Document segment:
-------
We’ve had both the Labour candidates and their Conservative counterparts canvassing this past few weeks in the lead up to the local council election. Which is itself interesting, as they have never bothered overmuch before.
Our ward swung from Labour to the Conservatives back in 2007 and is up for reelection next week. Back then, I indulged in a little tactical voting. Going by the significant swing away from Labour, I wasn’t the only one. All three sitting councillors lost their seats. I suspected at the time, that this would see Roger Berry ousted at the general election. I was not wrong.
This time around, I’m really not sure. The Conservative chappie was all smiles and told us that he was concerned about local issues such as the parks – and, importantly, the lorries that do a three-point-turn at the bottom of the road. Well, yes, I know they are keen to stop this as are their Labour opposite numbers. We get leaflets telling us about the campaign and how important it is that it be stopped.
Here, perhaps, I might give a little background. Our road is a horseshoe type cul-de-sac. This leads out onto a road that is partially one-way due to the narrowness of the road up the hill under the railway bridge to the left as you turn out. There is a 7.5t limit on the road under the railway bridge. As you turn right, there are small trading units. As you traverse this road, to your left is a small estate that was once a factory and on the right small businesses such as a timber merchant. At the end of the road is a car franchise. All of these businesses have deliveries and the trucks that deliver have to come into what is a eventually a residential road and get out again. Because of the weight limit, they have to get out the same way they get in. Ergo, they come to the bottom of our road and use it as a turning point. Residents, apparently, are angry about this. I am a resident and I have never been asked if I am angry about this. Maybe I should get angry that I wasn’t asked?
-------
Work instruction 1:
How would you put this sentence from the blog post into Spanish: "All three sitting councillors lost their seats."
Work instruction 2:
Can you retype the stretch of the blog post from "Our ward swung" through "it be stopped."?
Work instruction 3:
Does the blog post support each of these statements? Answer yes or no for each and quote the deciding words.
(a) The ward changed from Labour to the Conservatives in 2007.
(b) The road under the railway bridge carries a 10t weight limit.
(c) The writer was asked whether they were angry about the lorries.
Rely on the blog post alone.

Data extract:
-------
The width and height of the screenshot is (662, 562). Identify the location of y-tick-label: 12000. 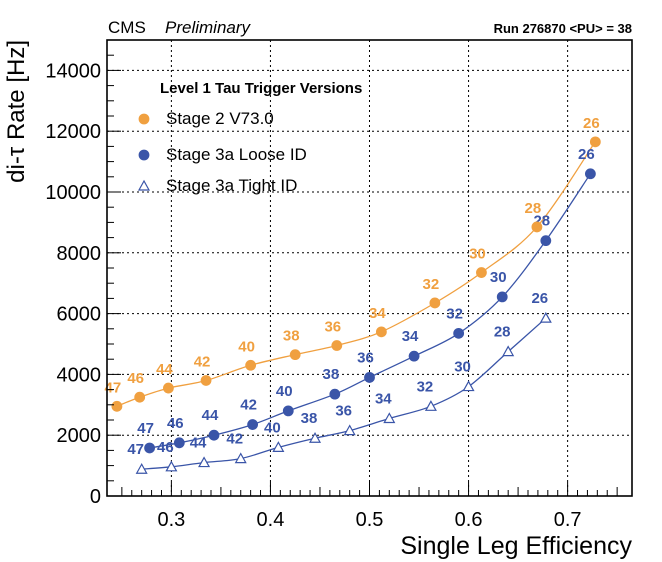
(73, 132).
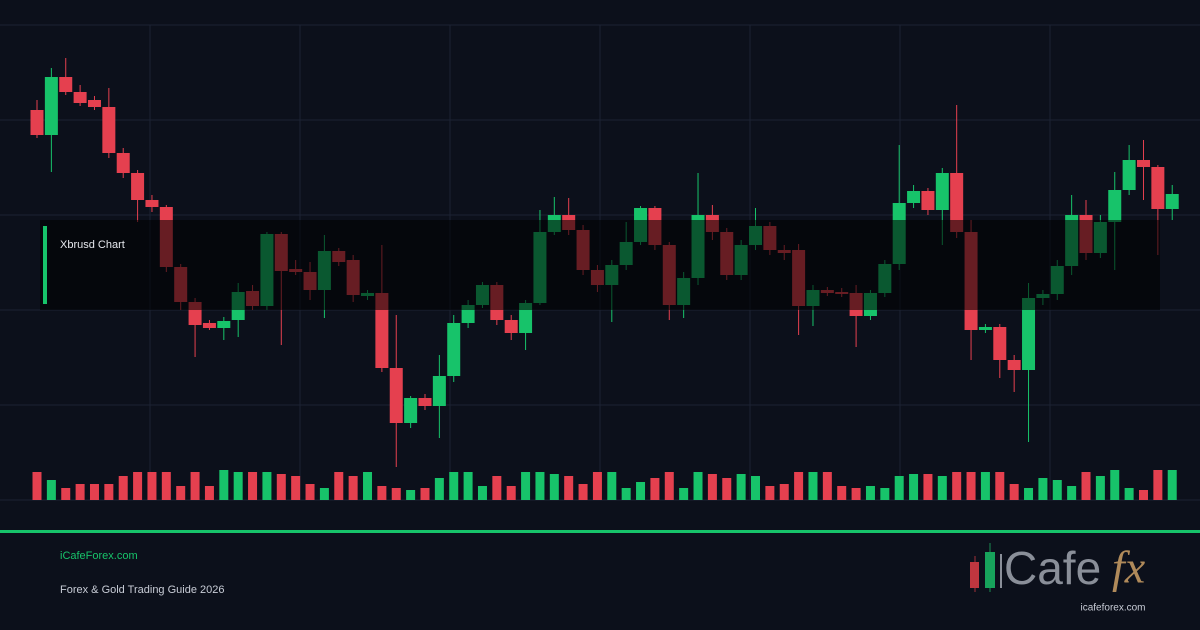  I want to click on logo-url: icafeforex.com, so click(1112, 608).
-------
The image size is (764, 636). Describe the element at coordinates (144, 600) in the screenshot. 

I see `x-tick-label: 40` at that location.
-------
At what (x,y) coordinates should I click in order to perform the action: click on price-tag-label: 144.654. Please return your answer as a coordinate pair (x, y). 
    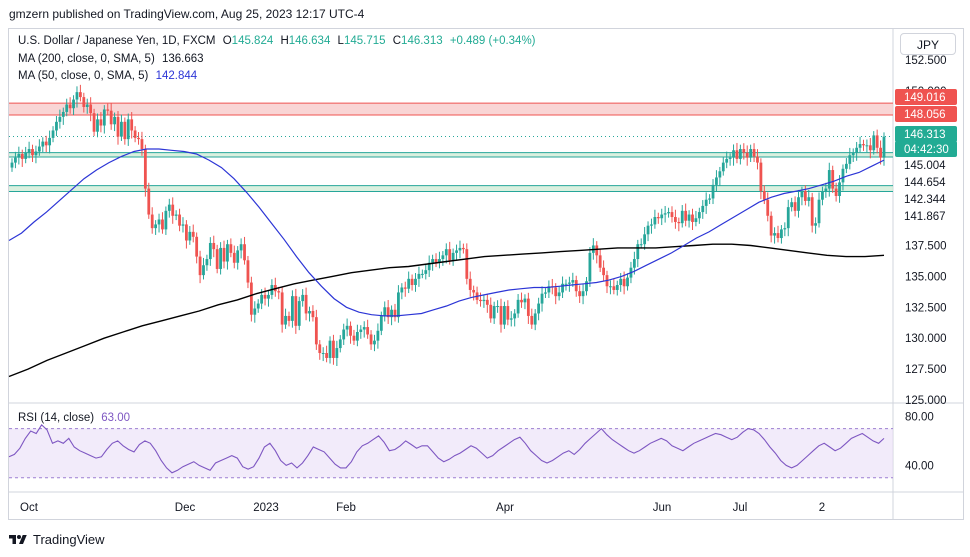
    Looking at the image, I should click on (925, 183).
-------
Exercise response 1:
Los tres concejales en funciones perdieron sus escaños.

Exercise response 2:
Our ward swung from Labour to the Conservatives back in 2007 and is up for reelection next week. Back then, I indulged in a little tactical voting. Going by the significant swing away from Labour, I wasn’t the only one. All three sitting councillors lost their seats. I suspected at the time, that this would see Roger Berry ousted at the general election. I was not wrong.
This time around, I’m really not sure. The Conservative chappie was all smiles and told us that he was concerned about local issues such as the parks – and, importantly, the lorries that do a three-point-turn at the bottom of the road. Well, yes, I know they are keen to stop this as are their Labour opposite numbers. We get leaflets telling us about the campaign and how important it is that it be stopped.

Exercise response 3:
(a) Yes: "Our ward swung from Labour to the Conservatives back in 2007"
(b) No: "There is a 7.5t limit on the road under the railway bridge."
(c) No: "I am a resident and I have never been asked if I am angry about this."